A Toronto tot is on the mend after reportedly downing a nickel-sized item that remained lodged in her throat for four days.
It turned out to not be a bottle cap or coin as initially thought, but a potentially deadly lithium battery.
The button battery was burning through the outer lining of Katie
Smith's esophagus, but emergency surgery was performed and the
2-year-old is "doing great" after an incident that has been fatal
before.
As many parents know, batteries are far from the only ingestible item they have to worry about their child getting a hand on.
Here are 10 of the most extraordinary things kids have decided were edible — and lived to tell about:
SpongeBob SquarePants keychain
Wait, that's not a pineapple under the sea!
SpongeBob found a new home a year ago, when a 16-month-old boy in Saudi Arabia consumed a keychain of the cartoon character that got caught in his esophagus.
"I was amazed by the visible details. You can see his freckles, shoes and fingers…AMAZING," Dr. Ghofran Ageely wrote after viewing the X-ray.
Screwdriver
It was tool time for this toddler.
Shortly before her second birthday, Sheila Martinez somehow got her hands on a 3.5-inch screwdriver — and shoved it in her mouth.
X-rays at a Colorado hospital revealed the eyeglass-tightening device, which required an hour-long surgery to remove.
LED light
Ever try to get on "America's Funniest Home Videos"?
In 2005, 6-year-old Eli Lambert of Maryland did after wondering whether
a small LED light he had would shine through his cheek if he put it in
his mouth.
Predictably, the boy wound up swallowing the light — which could still be seen flashing through his abdomen after going down his throat.
Wedding ring
When it comes to household objects that children can make disappear, some are dangerous — and others are expensive.

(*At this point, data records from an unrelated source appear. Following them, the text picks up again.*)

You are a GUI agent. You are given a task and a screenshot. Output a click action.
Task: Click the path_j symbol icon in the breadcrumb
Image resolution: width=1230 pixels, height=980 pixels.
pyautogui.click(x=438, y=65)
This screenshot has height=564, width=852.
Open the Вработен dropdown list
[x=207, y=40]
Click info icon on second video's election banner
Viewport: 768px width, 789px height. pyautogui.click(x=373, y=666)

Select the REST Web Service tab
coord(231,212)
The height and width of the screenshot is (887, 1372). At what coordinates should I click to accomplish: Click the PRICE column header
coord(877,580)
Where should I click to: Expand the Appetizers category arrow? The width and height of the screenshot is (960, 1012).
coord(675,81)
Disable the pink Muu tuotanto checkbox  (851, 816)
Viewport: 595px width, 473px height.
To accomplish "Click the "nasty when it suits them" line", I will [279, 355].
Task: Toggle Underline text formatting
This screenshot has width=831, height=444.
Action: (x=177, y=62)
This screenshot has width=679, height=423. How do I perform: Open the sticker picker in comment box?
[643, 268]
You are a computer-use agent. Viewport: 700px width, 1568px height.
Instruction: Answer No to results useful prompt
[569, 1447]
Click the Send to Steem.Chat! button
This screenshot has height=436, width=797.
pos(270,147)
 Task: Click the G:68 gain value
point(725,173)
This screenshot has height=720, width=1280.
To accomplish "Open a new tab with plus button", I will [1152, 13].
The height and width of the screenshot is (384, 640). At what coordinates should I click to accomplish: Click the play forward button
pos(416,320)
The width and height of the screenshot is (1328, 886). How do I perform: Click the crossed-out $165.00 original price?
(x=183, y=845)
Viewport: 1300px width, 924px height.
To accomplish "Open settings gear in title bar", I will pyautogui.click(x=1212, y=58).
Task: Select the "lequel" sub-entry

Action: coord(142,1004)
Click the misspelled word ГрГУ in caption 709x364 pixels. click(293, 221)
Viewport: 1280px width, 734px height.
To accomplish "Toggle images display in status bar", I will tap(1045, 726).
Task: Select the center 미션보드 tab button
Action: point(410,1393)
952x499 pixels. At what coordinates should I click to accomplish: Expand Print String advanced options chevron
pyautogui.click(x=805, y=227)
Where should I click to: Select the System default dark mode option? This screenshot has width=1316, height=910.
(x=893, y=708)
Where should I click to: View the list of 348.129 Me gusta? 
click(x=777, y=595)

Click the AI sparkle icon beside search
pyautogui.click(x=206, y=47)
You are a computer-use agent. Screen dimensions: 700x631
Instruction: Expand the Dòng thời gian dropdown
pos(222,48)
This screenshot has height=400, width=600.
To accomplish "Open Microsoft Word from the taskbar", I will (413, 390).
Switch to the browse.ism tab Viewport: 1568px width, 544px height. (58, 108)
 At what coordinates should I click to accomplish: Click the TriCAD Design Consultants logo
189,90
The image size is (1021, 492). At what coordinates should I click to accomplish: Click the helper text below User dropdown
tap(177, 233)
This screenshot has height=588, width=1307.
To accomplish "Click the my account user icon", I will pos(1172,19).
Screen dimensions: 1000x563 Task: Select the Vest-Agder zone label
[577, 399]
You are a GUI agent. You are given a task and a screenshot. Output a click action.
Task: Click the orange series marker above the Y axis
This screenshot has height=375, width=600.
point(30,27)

Last month, a Seattle-area couple discovered that the wife's wedding ring was missing, only to find it later via X-ray in their 14-month-old toddler's belly.
"Our baby will be a diamond mule for the next couple weeks," the father joked in a Reddit post.
Feather
Did she eat an entire bird?
In 2012, 7-month-old Mya Whittington of Kansas was hospitalized after attempting to scarf down a feather that caused swelling in her cheek and neck — and even started to poke through her skin.
“[Our doctor’s] best guess is that she either inhaled it or tried
swallowing it and it got lodged in the throat somewhere, and the body,
just being crazy, just started to reject it and force it out the side of
her neck," father Aaron Whittington reportedly said.
Hip-hop grill
It's not always "Florida man" who gets caught doing something silly — sometimes it's "Florida boy."
Bobby Tedesco, a 7-year-old resident of the Sunshine State, was rushed to the hospital by his mother in 2007 after he accidentally swallowed the hip-hop grill she had picked up for him at a flea market.
Doctors opted to let the boy pass the grill naturally rather than fish it out through surgery.
Pen
Pens are easy enough to lose without having to worry about a nearby child swallowing one.
Somehow, a 2-year-old girl in Montreal gulped down a six-inch ballpoint pen in 2011, with X-rays showing that part of it got stuck in her esophagus while the rest extended into her stomach.
"It wouldn't surprise me if that was a unique case," Dr. Neil Chadha
said at the time. "Odd things crop up from time to time, but that's
quite exceptional."
Magnets
In addition to button batteries, mini magnets are among the most common items young kids tend to swallow.
In 2008, 8-year-old Indiana resident Haley Lents ingested 30 magnets and steel balls from a Magnetix toy set, which led to eight holes in her intestines that resembled gunshot or stabbing wounds.
A more recent instance occurred last month, when 2-year-old Ava Kendall of Houston devoured nine magnetic balls the size of BB pellets, which nearly killed her.
Rubber ducky whistle
He was so fond of his rubber ducky's whistle that he devoured the thing.
Hector Flores, Jr. — a 7-year-old Bronx resident — accidentally took in the squeaker while playing in the pool in 2012, much to the chagrin of teachers who thought his high-pitched interruptions were intentional.
An X-ray showed that the whistle was stuck in an artery in the boy's
lung, with a half-hour procedure following for its removal.
Drugs… lots of drugs
If you're going to do drugs, keep them out of your little ones' reach.
In January alone, there were reports of an 8-year-old Oregon boy who ate a marijuana-infused cookie, a 3-year-old Florida girl who ingested synthetic marijuana, an 18-month-old Connecticut boy who swallowed a PCP-laced cigarette and a 1-year-old West Virginia girl who gobbled down a painkiller pill.
Actually, instead of worrying about our kids, maybe we should be more concerned about the people looking after them.